§ **RECORD EXTRACTS**
BEGIN

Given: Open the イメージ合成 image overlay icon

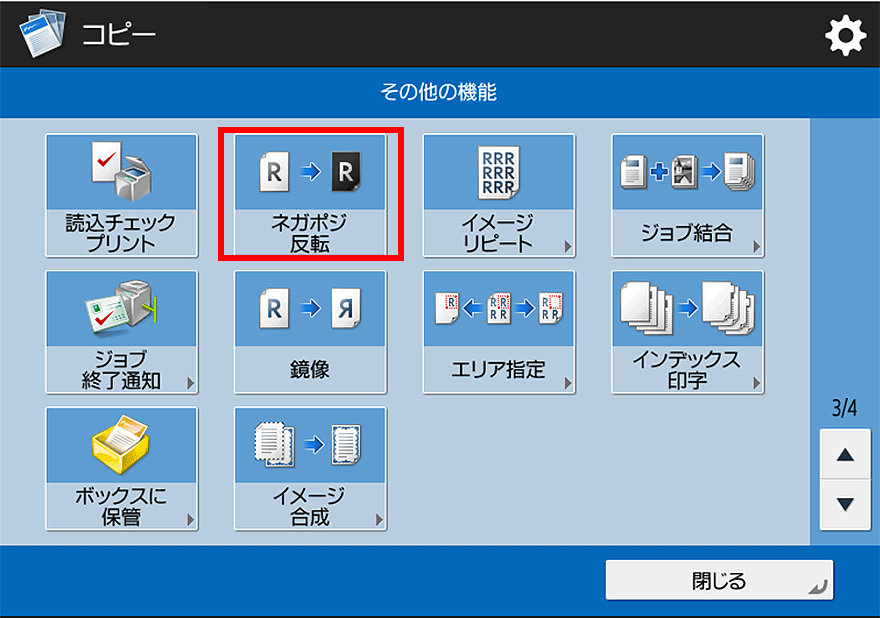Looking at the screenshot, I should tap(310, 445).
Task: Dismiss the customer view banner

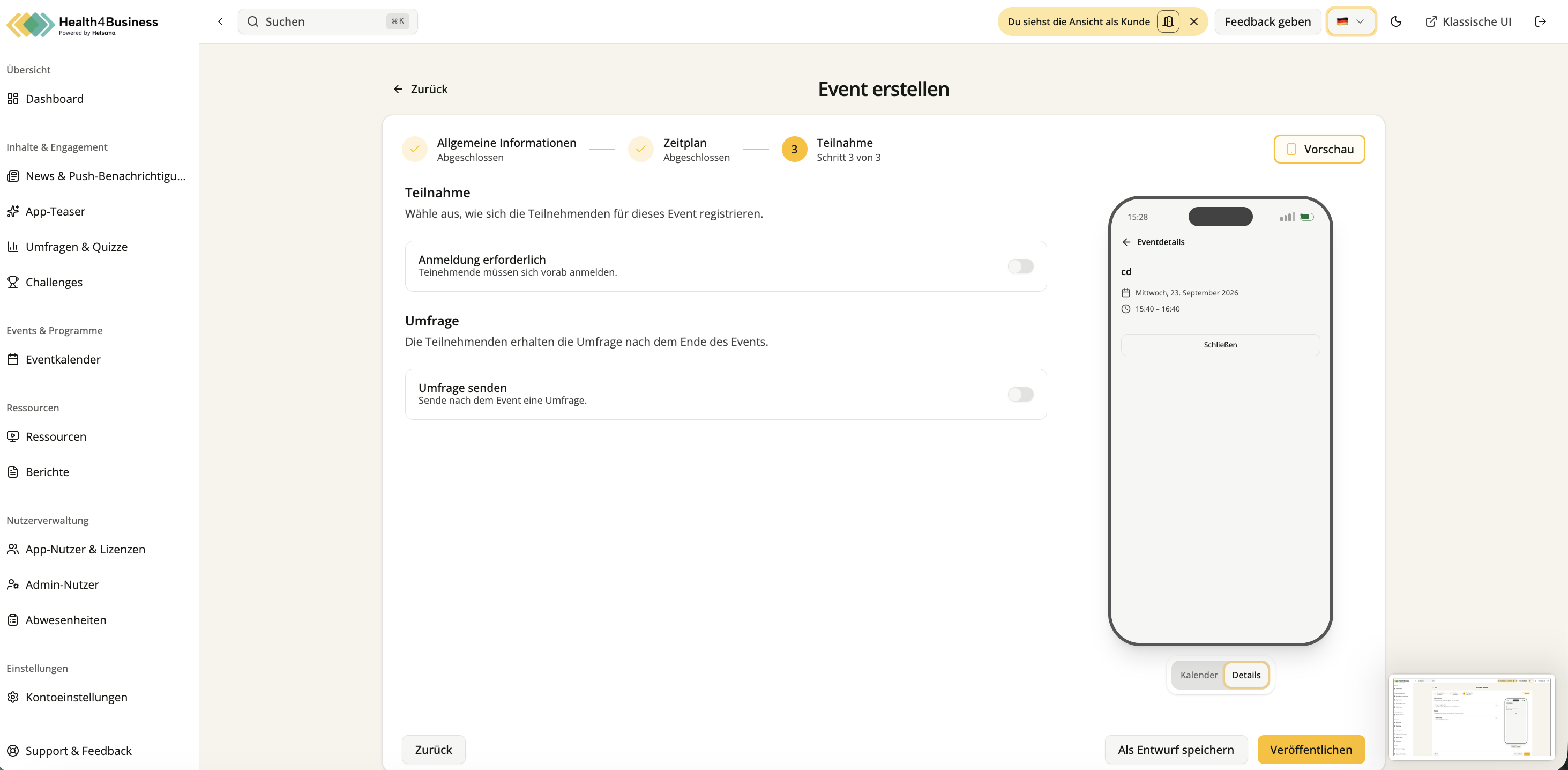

END
BEGIN

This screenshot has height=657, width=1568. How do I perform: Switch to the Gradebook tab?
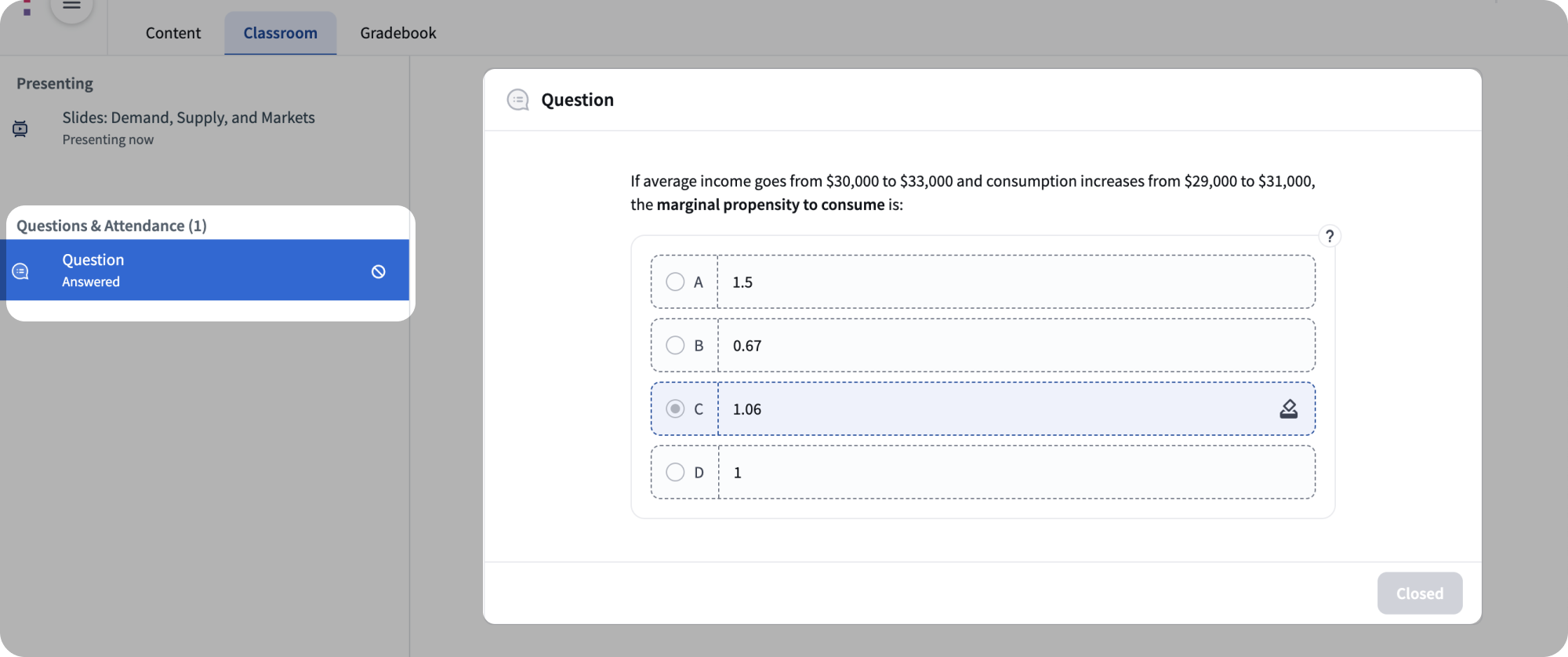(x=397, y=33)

END
BEGIN

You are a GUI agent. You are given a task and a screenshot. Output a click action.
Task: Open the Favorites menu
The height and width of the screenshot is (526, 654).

END

§ **WHAT THE TASK ASKS**
Take the listing above and repeat exactly the lines from the one containing "Task: Open the Favorites menu" through the one containing "The height and", both included.

§ **TASK RESPONSE**
Task: Open the Favorites menu
The height and width of the screenshot is (526, 654).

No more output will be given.